The Unpaid Toll: Quantifying the Public Health Impact of AI

Han, Y. et al.
arXiv:2412.06288 [cs.CY]

Abstract

The surging demand for AI has led to a rapid expansion of energy-intensive data centers, impacting the environment through escalating carbon emissions and water consumption. While significant attention has been paid to AI's growing environmental footprint, the public health burden, a hidden toll of AI, has been largely overlooked. Specifically, AI's lifecycle, from chip manufacturing to data center operation, significantly degrades air quality through emissions of criteria air pollutants such as fine particulate matter, substantially impacting public health. This paper introduces a methodology to model pollutant emissions across AI's lifecycle, quantifying the public health impacts. Our findings reveal that training an AI model of the Llama3.1 scale can produce air pollutants equivalent to more than 10,000 round trips by car between Los Angeles and New York City. The total public health burden of U.S. data centers in 2030 is valued at up to more than $20 billion per year, double that of U.S. coal-based steelmaking and comparable to that of on-road emissions of California. Further, the public health costs unevenly impact economically disadvantaged communities, where the per-household health burden could be 200x more than that in less-impacted communities. We recommend adopting a standard reporting protocol for criteria air pollutants and the public health costs of AI, paying attention to all impacted communities, and implementing health-informed AI to mitigate adverse effects while promoting public health equity.

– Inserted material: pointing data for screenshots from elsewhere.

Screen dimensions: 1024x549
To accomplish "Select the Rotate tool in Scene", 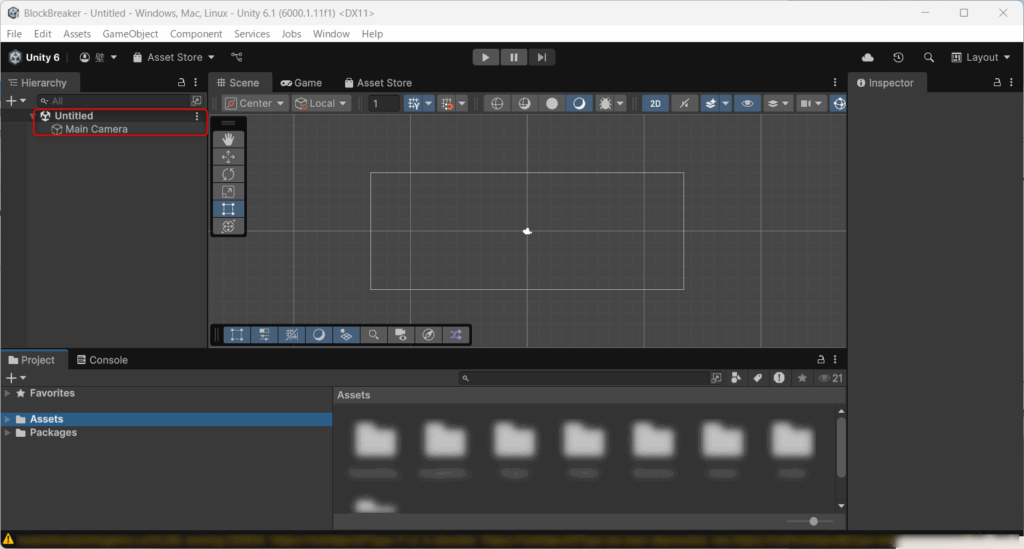I will 228,174.
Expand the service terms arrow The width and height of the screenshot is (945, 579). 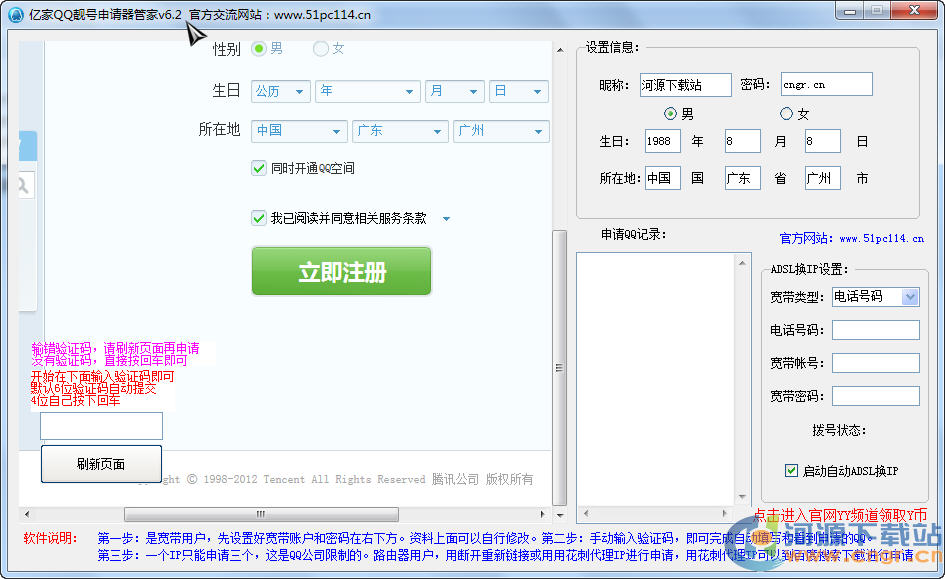(446, 219)
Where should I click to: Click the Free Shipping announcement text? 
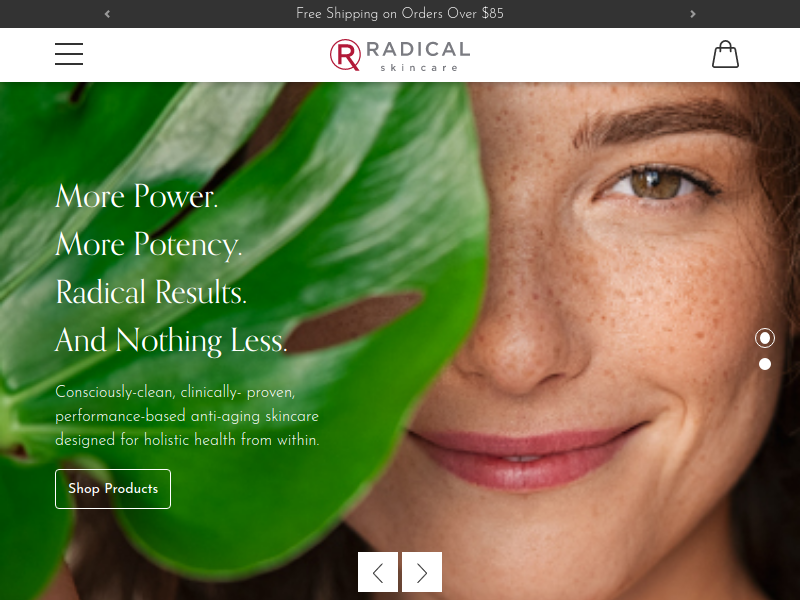tap(399, 14)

The research is linked above.

This research paper quantifies the previously overlooked public health consequences of artificial intelligence (AI), focusing on the air pollution generated throughout its lifecycle—from chip manufacturing to data center operation. The authors present a methodology for modeling pollutant emissions and their resulting health impacts, finding that AI's environmental footprint translates to substantial health costs, potentially exceeding $20 billion annually in the US by 2030 and disproportionately affecting low-income communities. This "hidden toll" of AI, the paper argues, necessitates standardized reporting protocols for air pollutants and health impacts, the development of "health-informed AI" to mitigate adverse effects, and a focus on achieving public health equity.

Psychologists could find the information in the sources valuable as it highlights the potential mental health consequences of socioeconomic disparities exacerbated by AI's environmental impact. The sources reveal that the health burden of AI, particularly from data centers, is unevenly distributed and disproportionately affects low-income communities. This raises concerns about increased stress, anxiety, and depression in these communities due to factors like higher exposure to air pollution, reduced access to healthcare, and financial strain from increased health costs. Understanding these psychological impacts could inform interventions and policies aimed at mitigating the negative mental health consequences of AI's growth, particularly for vulnerable populations.